ユリシアのダンスの腕がそこそこだと知るや否や、グレーゲルはリードを激しくした。
(ちょ……な、なになに??)
急に変わったステップにユリシアは冷や汗をかく。
だがしかし、これまで義兄アルダードからさんざん滅茶苦茶なリードをされてきたのだ。
(はんっ、この程度で怯むだなんてと思わないでくださいよーだ!)
今、ユリシアはグレーゲルのことが怖くない。
おそらく対等にダンスを踊れているからだろう。
ユリシアは受けて立ってやるよと言いたげにグレーゲルにニヤリと微笑む。これまであんなにも怯えていたのが幻だったかのように。
対してグレーゲルも挑戦的に笑う。チロッと見えた八重歯が獣の牙に見えたが、それはきっと気のせいだ。人間誰しも八重歯はある。
「……お前は」
「なんでしょう?」
ステップを踏みながらユリシアが続きを促せば、グレーゲルは「……いや」と言って黙る。
含みのある沈黙が気になって仕方がないが、とにかく全力で頑張らないといけない状況なのでユリシアは目先のことに集中した。
グレーゲルは数ある肩書きのせいで夜会に出席する機会が多い。時にはダンスを断れない場合だってある。その際、彼のリードについてこれる女性はほとんどいない。
だがユリシアは、とことん付いて来る。飛んだり跳ねたりアレンジをかましても、優雅な表情を崩さない。

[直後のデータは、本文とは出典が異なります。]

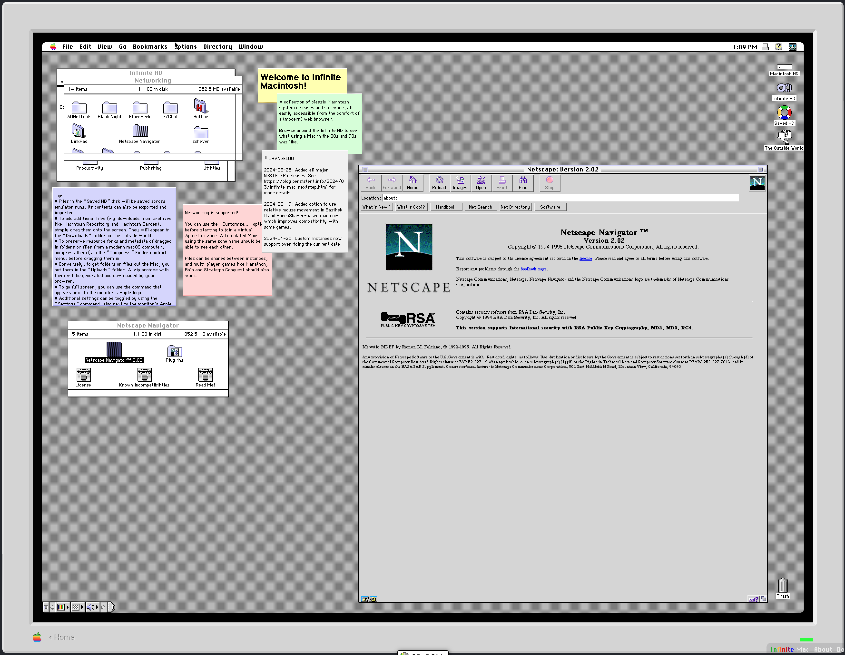
Task: Expand the disclosure triangle next to the display icon
Action: [68, 607]
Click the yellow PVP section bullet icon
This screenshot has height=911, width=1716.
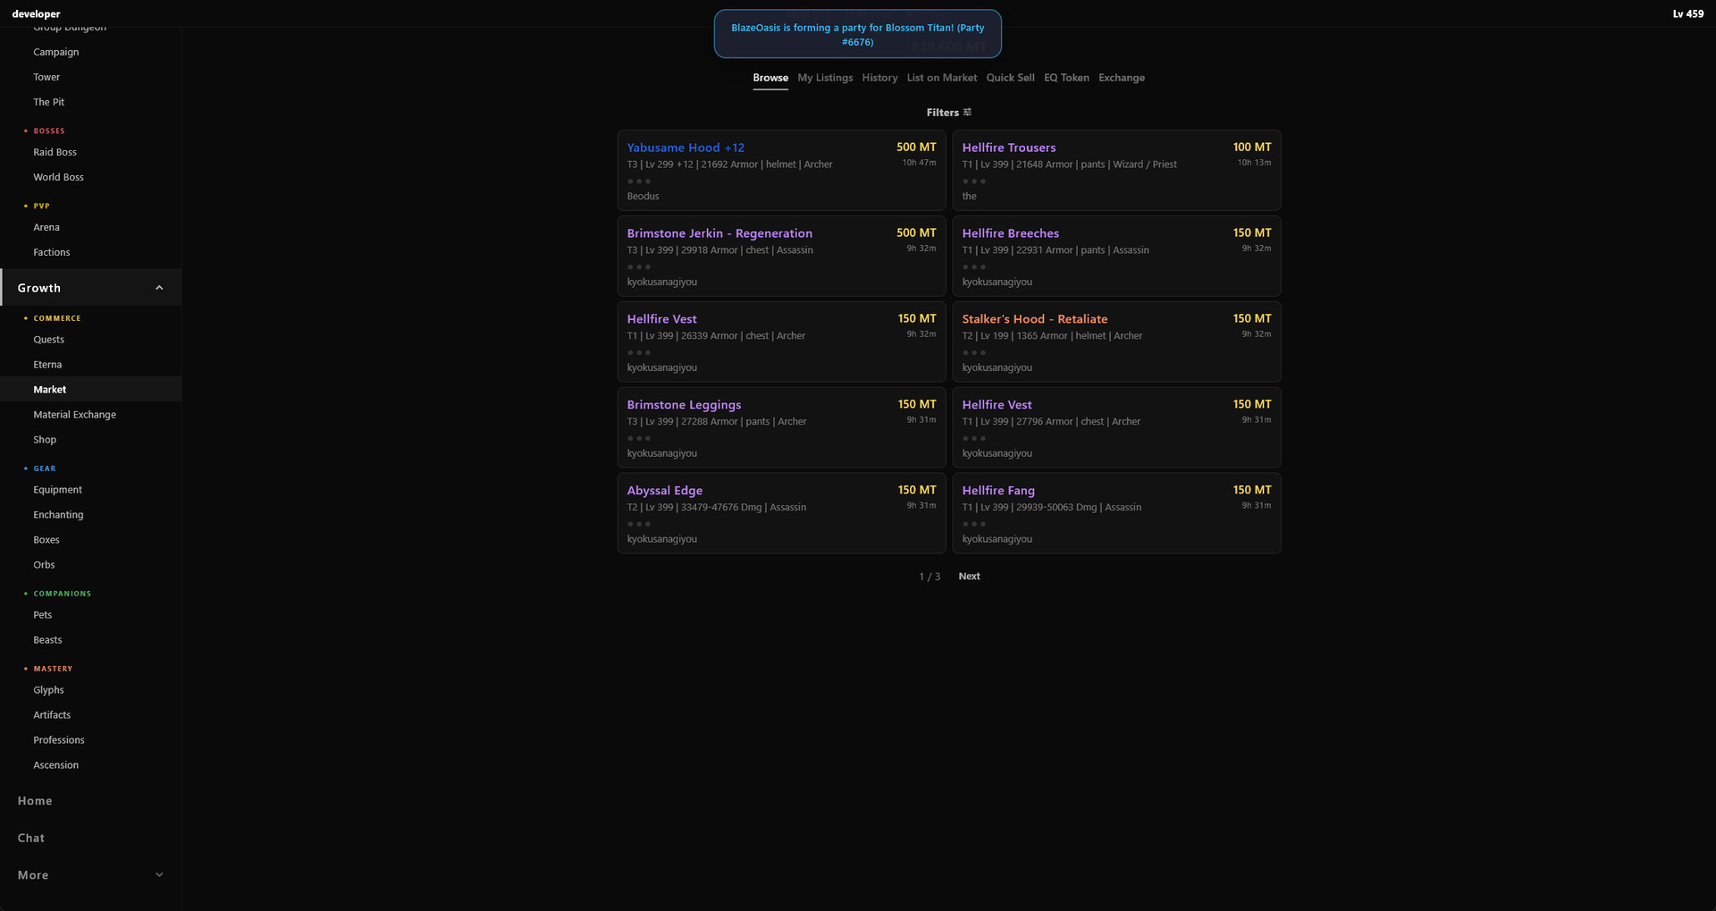pos(24,206)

とはいえ内心、ユリシアは腹を立てている。が、これは騎士でいうなら名誉をかけた決闘なのだ。負けるわけにはいかないし、実はちょっと次はどんな無茶ぶりをされるのかワクワクしている。
何よりダンスを踊り出したら、ガラン邸での辛かった日々を思い出すかと思いきや、脳裏に浮かぶのは亡き両親との幸せだった思い出ばかり。
(あぁ、忘れてた。ダンスを踊るのって楽しかったんだ)
ユリシアは大事なことを思い出させてくれたグレーゲルに、ニコッと微笑みかける。
そうすればきっと彼はもっと挑発的な行動に出るだろう。そう思っていたけれどーーなぜか、動きが止まった。
「……かっ、いえグレーゲル……どうされました?」
「いや、ちょっと不意を突かれただけだ」
「は?」
「……」
首を傾げるユリシアと、これ以上聞いてくれるなと言わんばかりにそっと視線を外すグレーゲル。
軽快な円舞曲が流れる中、立ち竦む二人に、使用人たちは孫の成長を見守るような温かい眼差しを向けていた。